Screenshot grounding data

++++++++++++++++++++

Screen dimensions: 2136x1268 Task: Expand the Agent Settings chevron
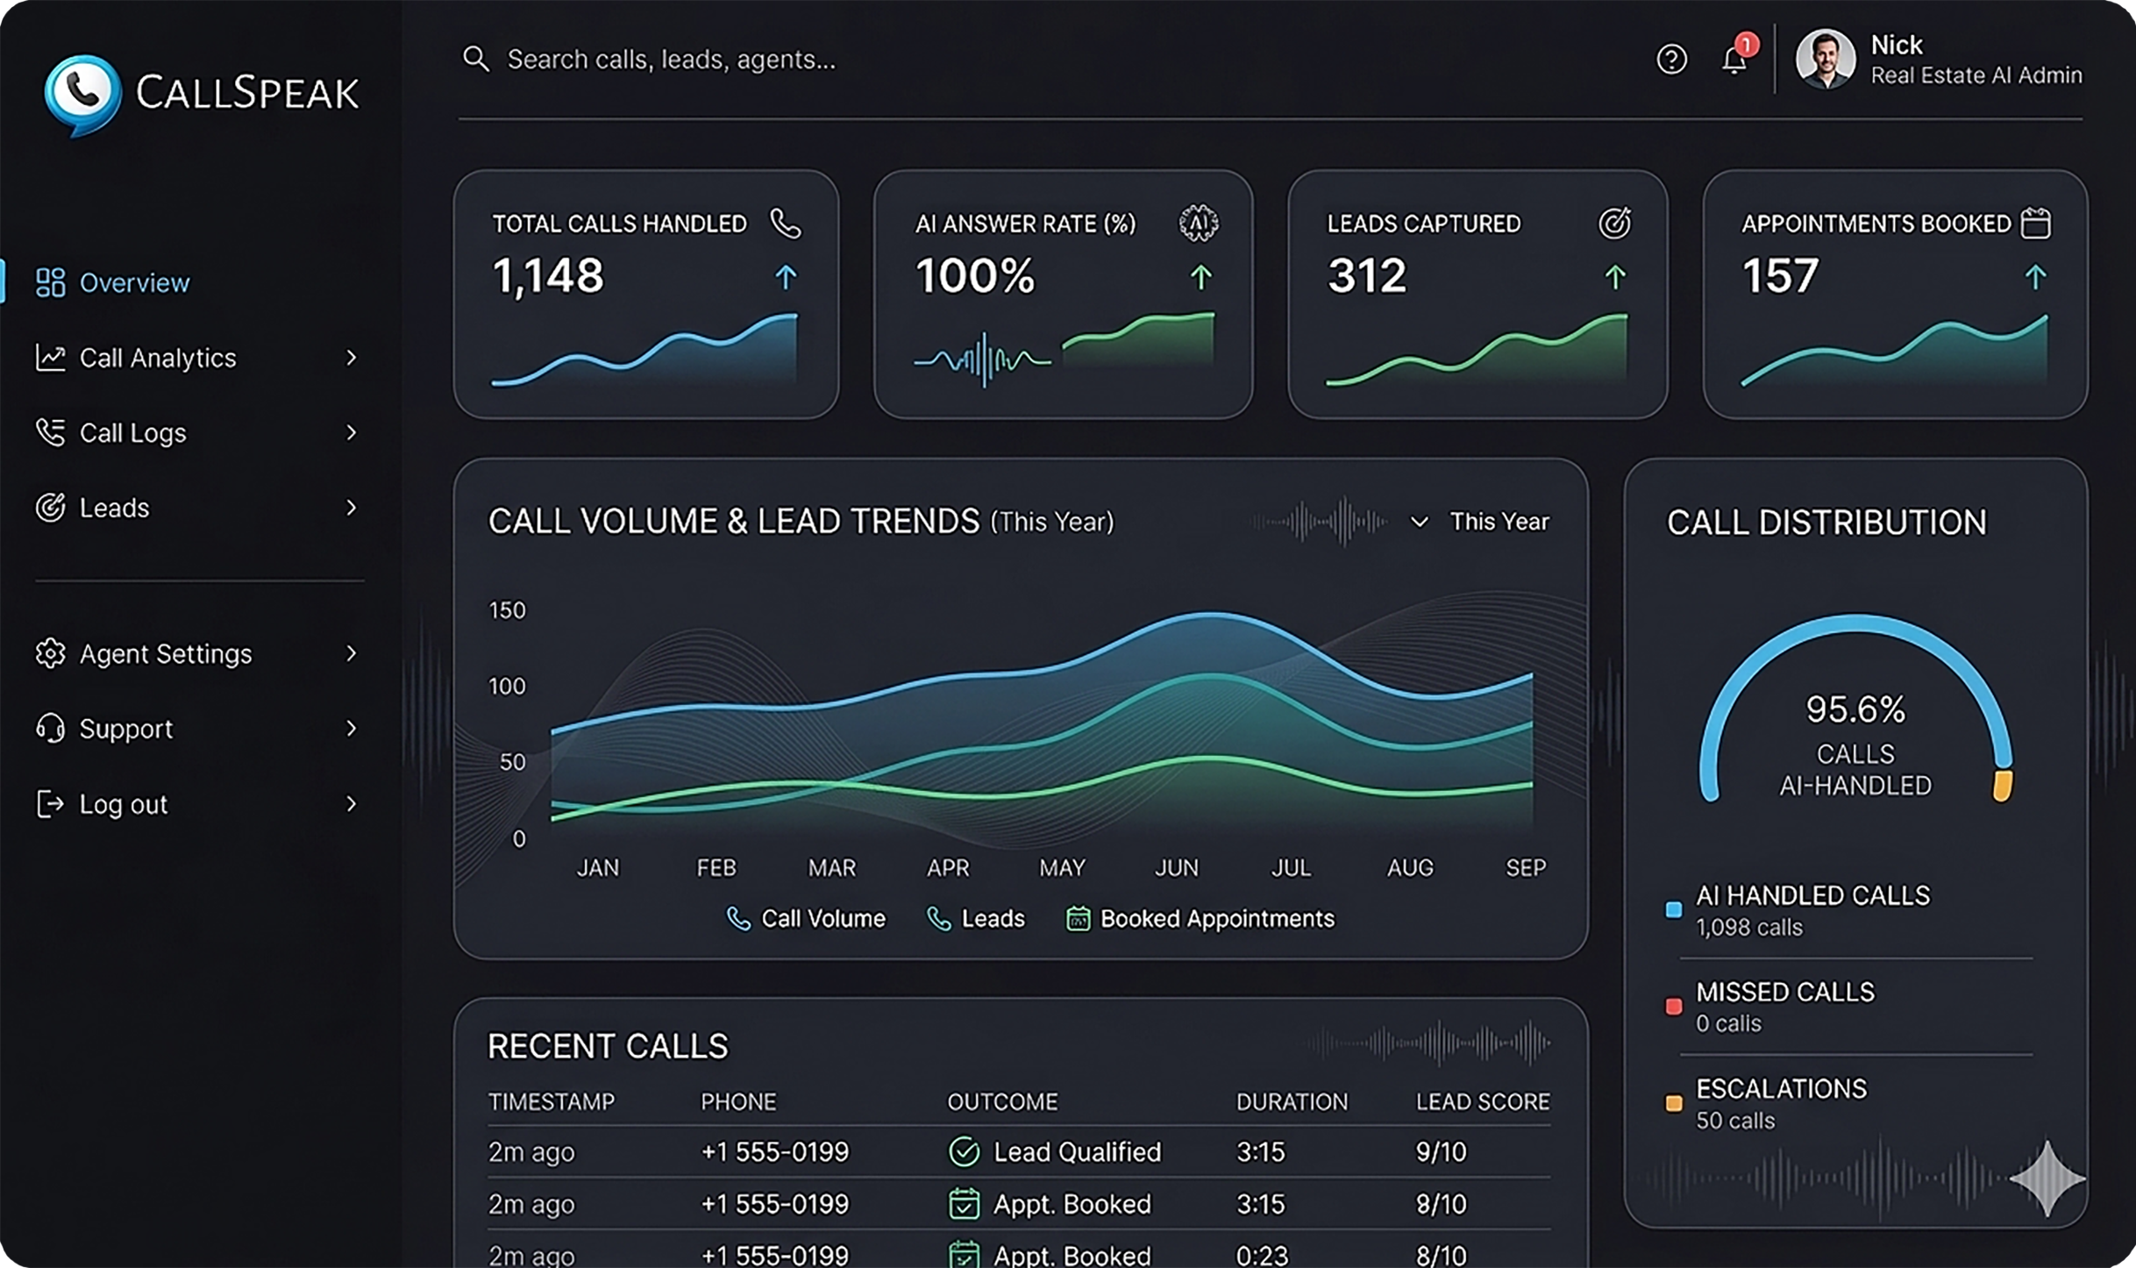(x=351, y=653)
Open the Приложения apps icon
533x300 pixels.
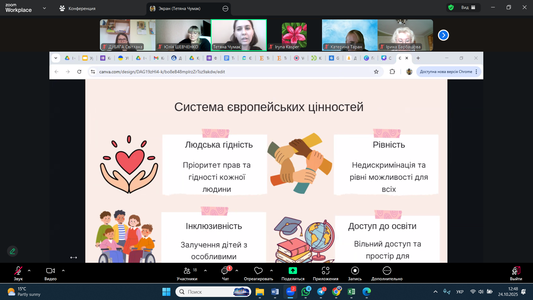pyautogui.click(x=325, y=271)
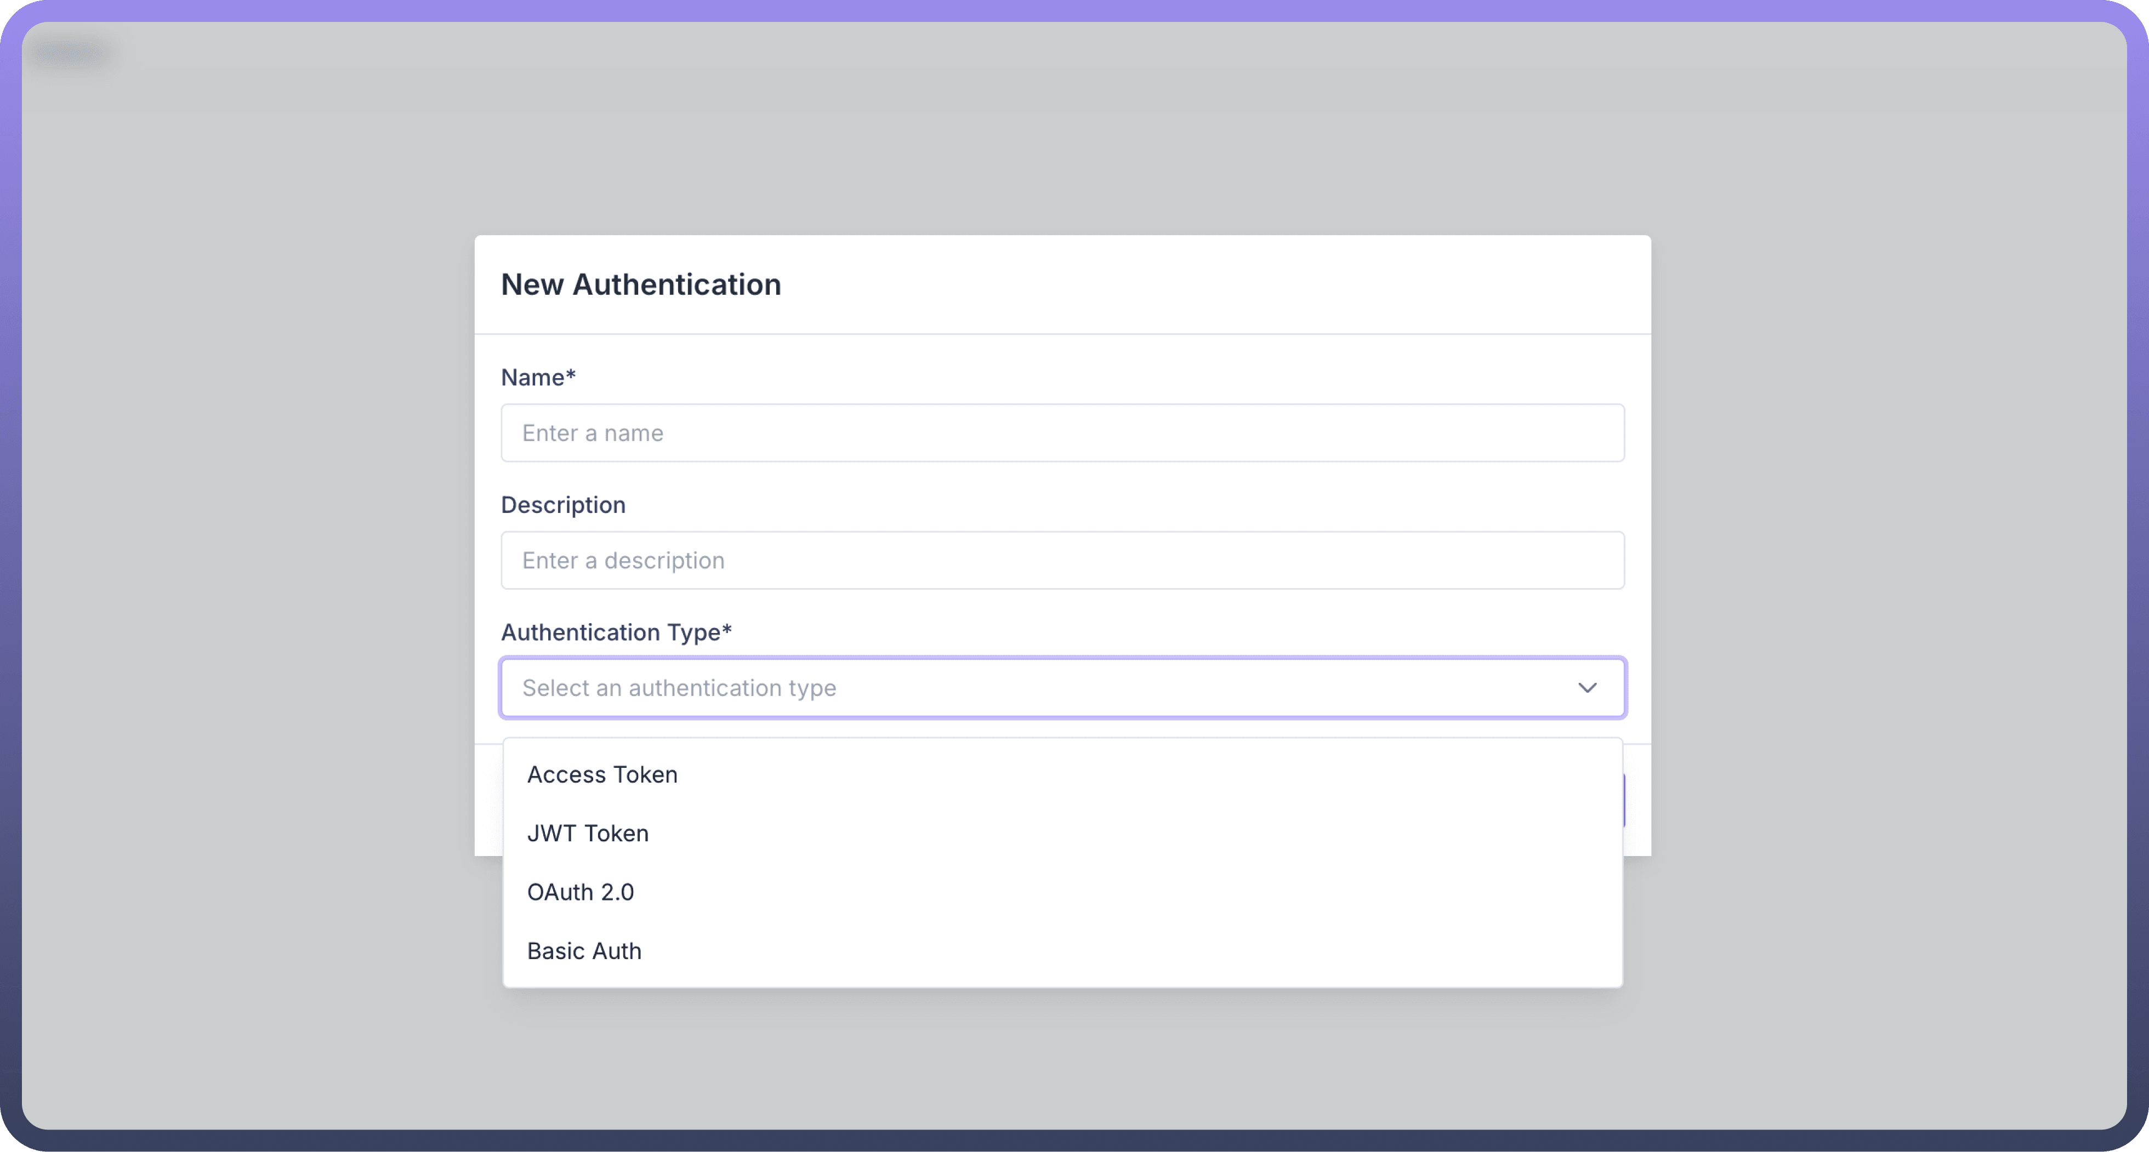Select Basic Auth from the options
Screen dimensions: 2149x1152
pos(584,951)
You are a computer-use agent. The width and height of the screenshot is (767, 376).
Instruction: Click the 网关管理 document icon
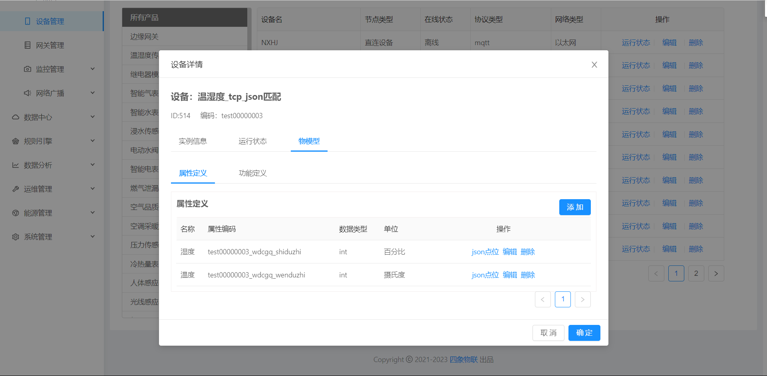tap(27, 45)
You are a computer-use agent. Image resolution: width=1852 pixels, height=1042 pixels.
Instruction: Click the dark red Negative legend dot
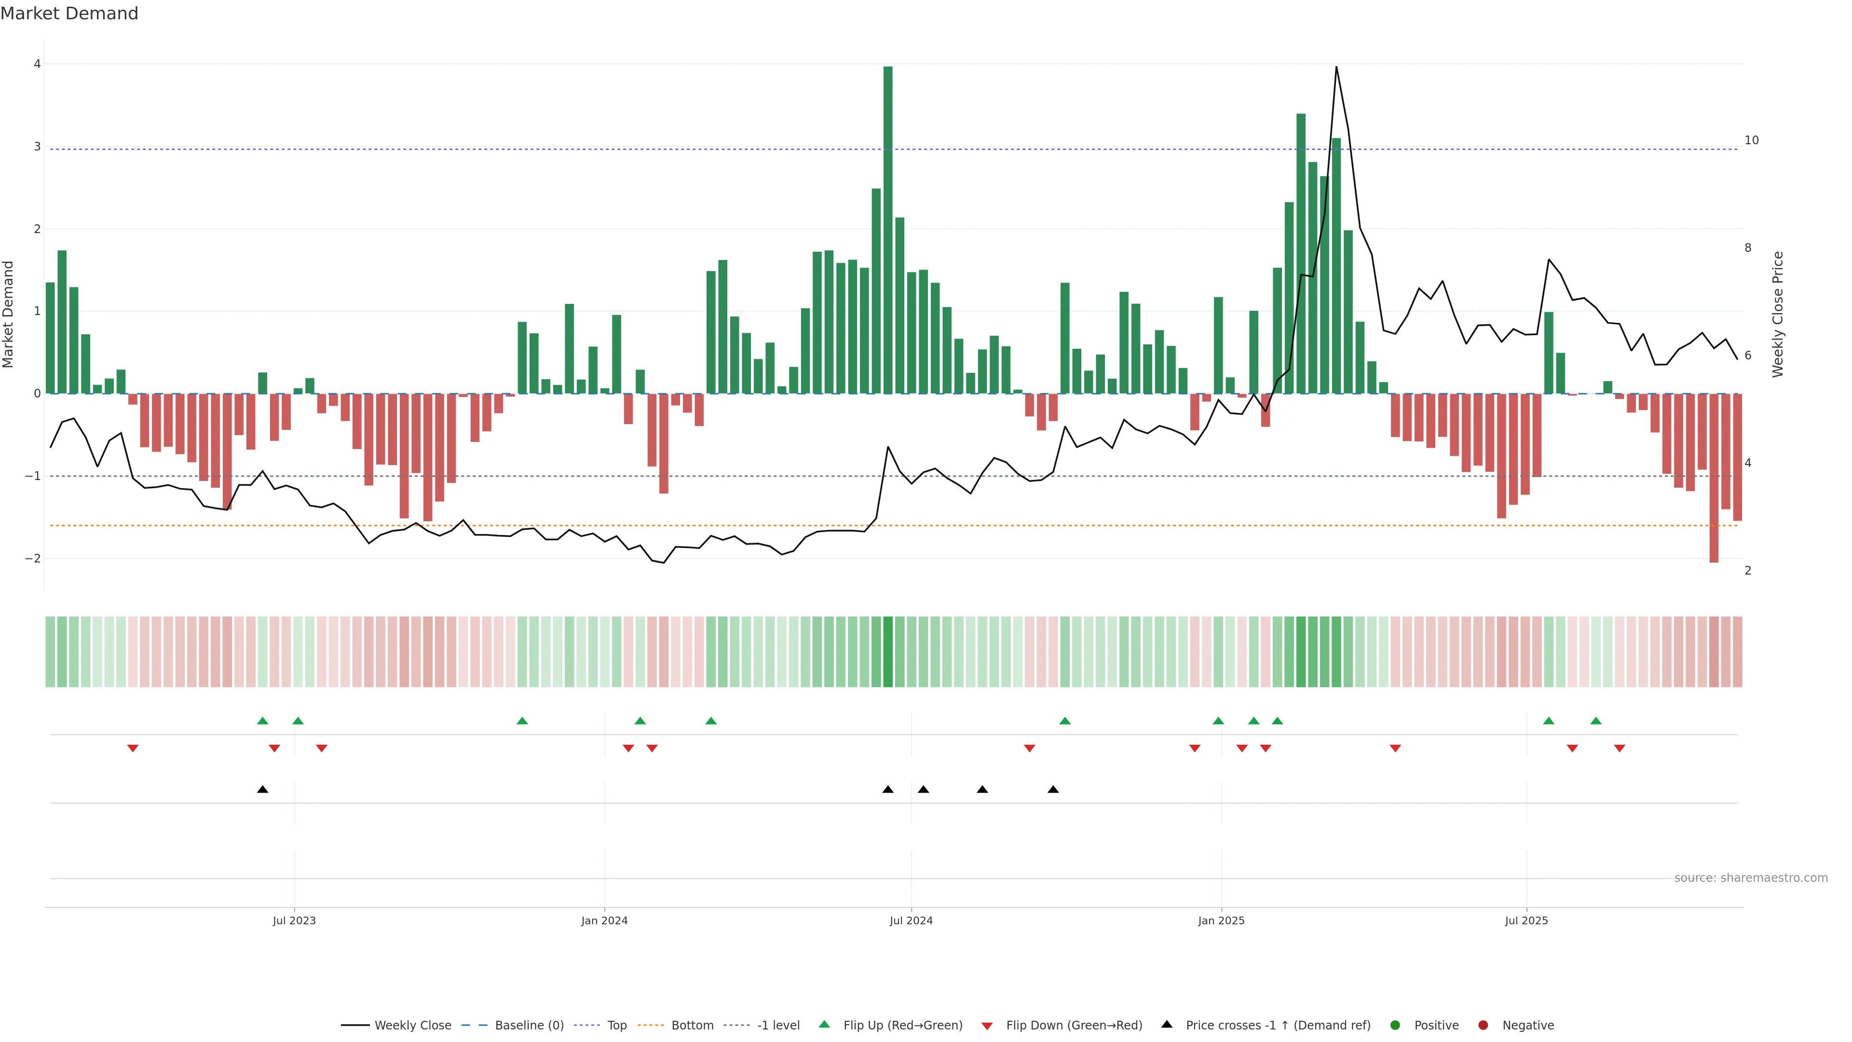(x=1482, y=1025)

++++++++++++++++++++

● Assignment
Tell how many lines of the data above hold the string "width". The number alone is the answer.

● Response to this exercise
2